Ma maison est une île. Les chemins qui m’habitent sont bordés de lichen, de nord, de roc et de mer sauvage. Mon île existe à l’orée des impossibles, de ce qui n’est plus. Aucun drapeau ne flotte sur son archipel. Qui es-tu ?  

Mon île garde en secret la lenteur des jours. Sa démesure inaltérée, intangible au temps qui s’étiole. Les lys nos couronnes, les silences en offrande. Sur la tourbe nos têtes lourdes reposent, nos élans déployés. Nos pieds polis par le plaqué, nos yeux d’horizons. Mon île sait apaiser les désordres. Nos déchirures lavées à marées hautes. Elle sait le maillage des bonheurs simples. Mon île fait neuve.  

Je sais entendre son pouls. Ses murmures en délivrance. Je suis chez nous. Ma totalité reste pliée dans son étreinte. Elle qui m’a vue grandir. Couché sur la sphaigne, dort le bruit de nos enfances heureuses. Pour elle, je serai toujours cet enfant capelan gorgé de sel et de soleil.  

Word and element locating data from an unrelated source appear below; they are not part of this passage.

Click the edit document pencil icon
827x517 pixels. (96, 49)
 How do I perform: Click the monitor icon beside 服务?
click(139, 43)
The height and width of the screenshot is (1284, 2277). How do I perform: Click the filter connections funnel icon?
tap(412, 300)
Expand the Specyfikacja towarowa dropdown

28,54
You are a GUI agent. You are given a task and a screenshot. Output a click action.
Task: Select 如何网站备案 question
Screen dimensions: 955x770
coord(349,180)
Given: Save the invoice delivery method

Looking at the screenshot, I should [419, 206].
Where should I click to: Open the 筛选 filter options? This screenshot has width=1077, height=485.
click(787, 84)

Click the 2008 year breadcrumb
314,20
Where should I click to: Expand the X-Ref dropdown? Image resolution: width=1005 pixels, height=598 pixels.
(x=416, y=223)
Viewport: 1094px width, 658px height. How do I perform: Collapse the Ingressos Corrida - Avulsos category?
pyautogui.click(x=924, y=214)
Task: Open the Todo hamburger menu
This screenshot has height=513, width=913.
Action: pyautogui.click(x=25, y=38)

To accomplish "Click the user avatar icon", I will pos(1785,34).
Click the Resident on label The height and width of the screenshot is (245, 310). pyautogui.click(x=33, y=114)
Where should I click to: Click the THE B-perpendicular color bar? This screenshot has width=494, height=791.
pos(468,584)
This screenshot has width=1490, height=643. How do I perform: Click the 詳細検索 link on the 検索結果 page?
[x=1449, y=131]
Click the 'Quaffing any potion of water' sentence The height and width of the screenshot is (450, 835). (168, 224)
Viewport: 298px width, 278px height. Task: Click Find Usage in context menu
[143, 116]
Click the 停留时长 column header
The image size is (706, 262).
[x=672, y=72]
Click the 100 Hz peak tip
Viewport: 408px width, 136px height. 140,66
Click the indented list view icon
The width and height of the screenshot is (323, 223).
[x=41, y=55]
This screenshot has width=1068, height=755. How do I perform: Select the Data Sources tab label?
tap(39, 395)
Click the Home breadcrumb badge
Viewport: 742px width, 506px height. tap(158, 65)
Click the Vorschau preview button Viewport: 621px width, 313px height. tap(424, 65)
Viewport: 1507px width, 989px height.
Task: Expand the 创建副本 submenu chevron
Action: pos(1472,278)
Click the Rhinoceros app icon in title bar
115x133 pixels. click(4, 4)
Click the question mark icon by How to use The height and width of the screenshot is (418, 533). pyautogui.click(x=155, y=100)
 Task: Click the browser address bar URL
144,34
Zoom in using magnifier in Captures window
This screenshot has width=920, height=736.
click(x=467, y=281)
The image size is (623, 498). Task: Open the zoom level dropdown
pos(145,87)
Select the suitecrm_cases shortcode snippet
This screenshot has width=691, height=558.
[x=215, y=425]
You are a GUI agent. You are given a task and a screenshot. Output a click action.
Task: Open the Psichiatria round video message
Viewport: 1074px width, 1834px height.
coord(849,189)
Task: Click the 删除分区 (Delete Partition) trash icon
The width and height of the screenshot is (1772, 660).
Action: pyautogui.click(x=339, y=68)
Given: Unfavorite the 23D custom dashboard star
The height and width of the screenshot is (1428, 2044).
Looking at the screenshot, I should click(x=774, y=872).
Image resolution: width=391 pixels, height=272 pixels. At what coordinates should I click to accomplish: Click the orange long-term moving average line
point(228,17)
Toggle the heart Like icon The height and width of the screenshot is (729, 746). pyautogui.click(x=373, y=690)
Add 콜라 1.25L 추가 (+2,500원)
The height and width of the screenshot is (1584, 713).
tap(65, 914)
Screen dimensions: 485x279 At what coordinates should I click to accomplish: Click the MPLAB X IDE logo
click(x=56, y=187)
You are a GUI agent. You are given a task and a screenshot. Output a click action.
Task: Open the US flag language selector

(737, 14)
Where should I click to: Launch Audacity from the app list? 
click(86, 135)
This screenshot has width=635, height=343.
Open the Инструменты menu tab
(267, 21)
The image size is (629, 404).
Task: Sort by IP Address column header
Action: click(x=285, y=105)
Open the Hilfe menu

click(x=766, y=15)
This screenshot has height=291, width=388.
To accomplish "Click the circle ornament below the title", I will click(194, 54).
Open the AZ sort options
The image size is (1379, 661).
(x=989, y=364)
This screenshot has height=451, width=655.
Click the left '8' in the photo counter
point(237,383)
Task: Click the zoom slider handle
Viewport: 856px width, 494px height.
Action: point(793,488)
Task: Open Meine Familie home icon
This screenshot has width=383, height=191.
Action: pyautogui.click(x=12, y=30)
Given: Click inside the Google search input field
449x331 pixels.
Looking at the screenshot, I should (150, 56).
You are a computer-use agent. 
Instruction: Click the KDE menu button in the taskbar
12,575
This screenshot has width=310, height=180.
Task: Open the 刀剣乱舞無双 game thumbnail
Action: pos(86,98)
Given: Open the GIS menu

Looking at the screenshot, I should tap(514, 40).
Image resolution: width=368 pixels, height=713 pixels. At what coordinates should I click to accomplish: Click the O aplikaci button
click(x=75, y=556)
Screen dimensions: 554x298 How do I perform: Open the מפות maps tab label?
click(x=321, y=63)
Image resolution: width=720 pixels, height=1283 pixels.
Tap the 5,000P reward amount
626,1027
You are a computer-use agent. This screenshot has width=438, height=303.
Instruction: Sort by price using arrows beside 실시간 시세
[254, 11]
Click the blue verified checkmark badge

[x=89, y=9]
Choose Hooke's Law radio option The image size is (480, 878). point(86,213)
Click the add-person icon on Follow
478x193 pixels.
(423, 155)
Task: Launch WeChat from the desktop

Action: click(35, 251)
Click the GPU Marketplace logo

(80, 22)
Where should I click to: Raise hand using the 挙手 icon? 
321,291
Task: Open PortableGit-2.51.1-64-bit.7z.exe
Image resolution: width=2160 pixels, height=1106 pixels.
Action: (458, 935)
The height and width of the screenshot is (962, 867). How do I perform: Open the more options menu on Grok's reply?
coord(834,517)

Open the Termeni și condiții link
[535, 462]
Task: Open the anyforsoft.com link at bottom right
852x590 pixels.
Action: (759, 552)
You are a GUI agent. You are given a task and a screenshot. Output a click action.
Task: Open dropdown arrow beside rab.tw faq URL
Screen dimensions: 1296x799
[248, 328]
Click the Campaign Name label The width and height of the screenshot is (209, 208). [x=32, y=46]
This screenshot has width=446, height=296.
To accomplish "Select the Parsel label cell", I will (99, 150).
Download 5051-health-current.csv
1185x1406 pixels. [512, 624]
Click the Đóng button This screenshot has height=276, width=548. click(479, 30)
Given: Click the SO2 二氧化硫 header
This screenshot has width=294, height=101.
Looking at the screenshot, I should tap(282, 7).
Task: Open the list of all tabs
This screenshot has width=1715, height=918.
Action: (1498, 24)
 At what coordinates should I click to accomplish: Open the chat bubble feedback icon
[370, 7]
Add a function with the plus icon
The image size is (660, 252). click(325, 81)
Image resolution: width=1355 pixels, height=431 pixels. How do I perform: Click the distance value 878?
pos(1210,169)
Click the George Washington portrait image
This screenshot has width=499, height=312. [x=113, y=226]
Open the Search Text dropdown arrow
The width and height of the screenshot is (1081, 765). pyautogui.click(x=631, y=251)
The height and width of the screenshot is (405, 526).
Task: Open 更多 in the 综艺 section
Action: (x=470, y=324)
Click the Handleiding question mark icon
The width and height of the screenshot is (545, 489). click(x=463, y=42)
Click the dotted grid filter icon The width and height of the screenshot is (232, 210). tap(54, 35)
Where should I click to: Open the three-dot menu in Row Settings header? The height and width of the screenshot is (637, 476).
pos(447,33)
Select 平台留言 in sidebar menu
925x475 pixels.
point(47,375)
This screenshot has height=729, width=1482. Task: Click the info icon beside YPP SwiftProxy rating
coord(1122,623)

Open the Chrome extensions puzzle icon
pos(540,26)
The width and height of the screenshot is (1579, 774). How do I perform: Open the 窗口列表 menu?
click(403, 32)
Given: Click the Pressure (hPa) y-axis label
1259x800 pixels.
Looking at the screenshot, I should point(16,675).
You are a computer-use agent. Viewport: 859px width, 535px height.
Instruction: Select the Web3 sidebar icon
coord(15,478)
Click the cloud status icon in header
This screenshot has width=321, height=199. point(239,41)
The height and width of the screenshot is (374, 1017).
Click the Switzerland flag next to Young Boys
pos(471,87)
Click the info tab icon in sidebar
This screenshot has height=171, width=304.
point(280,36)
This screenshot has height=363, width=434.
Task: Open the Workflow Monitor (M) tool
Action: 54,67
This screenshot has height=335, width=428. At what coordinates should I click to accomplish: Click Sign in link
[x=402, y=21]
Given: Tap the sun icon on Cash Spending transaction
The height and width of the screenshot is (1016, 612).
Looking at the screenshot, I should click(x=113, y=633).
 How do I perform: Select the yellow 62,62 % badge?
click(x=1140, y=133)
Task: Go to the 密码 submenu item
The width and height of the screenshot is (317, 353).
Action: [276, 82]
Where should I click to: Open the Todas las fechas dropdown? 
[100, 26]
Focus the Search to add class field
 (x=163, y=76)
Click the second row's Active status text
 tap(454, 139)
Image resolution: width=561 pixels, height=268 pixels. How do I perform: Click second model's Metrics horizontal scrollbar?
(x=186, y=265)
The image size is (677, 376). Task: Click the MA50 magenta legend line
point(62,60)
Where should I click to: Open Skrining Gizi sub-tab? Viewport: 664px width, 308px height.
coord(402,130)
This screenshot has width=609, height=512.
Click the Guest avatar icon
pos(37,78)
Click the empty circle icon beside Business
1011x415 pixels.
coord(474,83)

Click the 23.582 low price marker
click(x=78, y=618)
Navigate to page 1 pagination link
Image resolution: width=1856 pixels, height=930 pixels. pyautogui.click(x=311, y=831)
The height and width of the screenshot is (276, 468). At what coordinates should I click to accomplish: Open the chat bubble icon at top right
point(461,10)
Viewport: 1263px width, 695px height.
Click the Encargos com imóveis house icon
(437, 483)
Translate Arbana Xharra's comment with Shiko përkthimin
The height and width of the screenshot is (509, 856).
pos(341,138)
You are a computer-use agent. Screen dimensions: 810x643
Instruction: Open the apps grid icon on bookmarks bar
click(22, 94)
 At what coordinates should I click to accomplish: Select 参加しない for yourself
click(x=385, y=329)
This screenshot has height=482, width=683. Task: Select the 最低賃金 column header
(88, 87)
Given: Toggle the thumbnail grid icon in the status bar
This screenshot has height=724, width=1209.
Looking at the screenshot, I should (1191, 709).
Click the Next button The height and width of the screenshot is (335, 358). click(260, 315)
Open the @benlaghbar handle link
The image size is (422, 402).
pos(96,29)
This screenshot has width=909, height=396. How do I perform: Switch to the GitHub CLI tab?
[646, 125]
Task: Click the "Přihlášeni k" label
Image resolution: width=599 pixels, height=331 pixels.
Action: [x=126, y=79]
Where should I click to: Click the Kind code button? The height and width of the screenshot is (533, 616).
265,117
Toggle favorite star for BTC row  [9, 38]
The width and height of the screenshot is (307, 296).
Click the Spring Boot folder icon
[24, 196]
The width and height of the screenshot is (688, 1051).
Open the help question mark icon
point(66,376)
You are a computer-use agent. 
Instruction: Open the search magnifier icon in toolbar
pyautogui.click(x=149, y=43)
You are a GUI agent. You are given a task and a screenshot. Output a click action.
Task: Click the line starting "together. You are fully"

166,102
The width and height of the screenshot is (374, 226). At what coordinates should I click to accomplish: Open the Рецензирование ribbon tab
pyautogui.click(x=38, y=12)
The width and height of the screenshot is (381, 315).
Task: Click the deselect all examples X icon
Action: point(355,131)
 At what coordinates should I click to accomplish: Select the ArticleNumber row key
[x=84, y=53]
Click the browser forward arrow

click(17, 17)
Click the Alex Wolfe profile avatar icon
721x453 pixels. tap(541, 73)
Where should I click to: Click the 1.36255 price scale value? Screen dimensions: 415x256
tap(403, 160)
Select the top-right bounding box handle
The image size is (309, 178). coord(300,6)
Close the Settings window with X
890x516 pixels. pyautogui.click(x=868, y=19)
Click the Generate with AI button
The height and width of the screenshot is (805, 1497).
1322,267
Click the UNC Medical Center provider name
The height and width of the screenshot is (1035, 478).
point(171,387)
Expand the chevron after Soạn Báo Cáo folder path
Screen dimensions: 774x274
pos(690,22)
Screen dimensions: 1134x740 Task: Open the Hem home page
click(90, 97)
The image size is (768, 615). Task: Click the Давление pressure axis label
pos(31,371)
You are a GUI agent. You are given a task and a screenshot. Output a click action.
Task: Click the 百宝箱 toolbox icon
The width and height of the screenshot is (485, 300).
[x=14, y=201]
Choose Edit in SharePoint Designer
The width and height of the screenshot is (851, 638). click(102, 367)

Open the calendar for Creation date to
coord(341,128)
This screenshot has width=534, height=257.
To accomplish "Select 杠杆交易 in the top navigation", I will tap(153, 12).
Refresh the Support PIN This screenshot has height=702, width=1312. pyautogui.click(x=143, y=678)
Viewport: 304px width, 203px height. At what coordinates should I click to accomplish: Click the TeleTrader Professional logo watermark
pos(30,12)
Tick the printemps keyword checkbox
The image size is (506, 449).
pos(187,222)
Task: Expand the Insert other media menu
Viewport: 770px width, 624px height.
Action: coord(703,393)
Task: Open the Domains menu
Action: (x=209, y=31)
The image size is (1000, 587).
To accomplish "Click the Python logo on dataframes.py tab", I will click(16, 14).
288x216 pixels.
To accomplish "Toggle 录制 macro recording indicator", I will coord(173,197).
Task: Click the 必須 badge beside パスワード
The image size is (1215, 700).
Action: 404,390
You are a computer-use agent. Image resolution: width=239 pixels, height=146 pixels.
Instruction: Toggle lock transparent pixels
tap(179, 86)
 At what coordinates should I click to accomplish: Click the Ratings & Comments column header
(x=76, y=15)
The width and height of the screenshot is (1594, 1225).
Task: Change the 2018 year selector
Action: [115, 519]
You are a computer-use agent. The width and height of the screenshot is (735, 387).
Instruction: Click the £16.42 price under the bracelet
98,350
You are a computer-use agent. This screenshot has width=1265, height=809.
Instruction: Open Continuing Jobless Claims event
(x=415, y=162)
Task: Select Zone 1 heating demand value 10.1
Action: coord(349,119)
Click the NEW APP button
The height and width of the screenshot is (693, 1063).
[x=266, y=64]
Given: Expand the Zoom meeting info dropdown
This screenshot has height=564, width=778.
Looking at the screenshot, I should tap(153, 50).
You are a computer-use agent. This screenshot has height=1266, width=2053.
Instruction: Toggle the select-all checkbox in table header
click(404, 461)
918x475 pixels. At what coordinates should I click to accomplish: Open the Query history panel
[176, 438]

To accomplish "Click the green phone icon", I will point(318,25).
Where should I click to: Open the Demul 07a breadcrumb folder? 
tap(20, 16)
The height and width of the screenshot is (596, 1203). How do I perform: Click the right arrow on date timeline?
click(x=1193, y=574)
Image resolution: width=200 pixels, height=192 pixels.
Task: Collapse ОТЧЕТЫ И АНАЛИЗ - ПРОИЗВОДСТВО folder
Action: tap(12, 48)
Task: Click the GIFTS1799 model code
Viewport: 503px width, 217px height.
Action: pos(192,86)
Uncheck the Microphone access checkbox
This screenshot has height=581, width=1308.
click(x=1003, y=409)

Campée au chaud, dans le geste de mes grands-mères, je dépouille mes chicoutais de leurs mousses, ma respiration lente, mes doigts précis de générations. À l’abri, dans le réconfort du sillage de ceux avant nous, je marche les portages de nos pères. Vivre la plénitude d’appartenir. 

Enlacées fidèles. Mon cœur y est tranquille. Solennelles, on se promet nos plus beaux toujours. Je la garde en moi dans un écrin. Elle me garde en elle. Ensemble l’infini.  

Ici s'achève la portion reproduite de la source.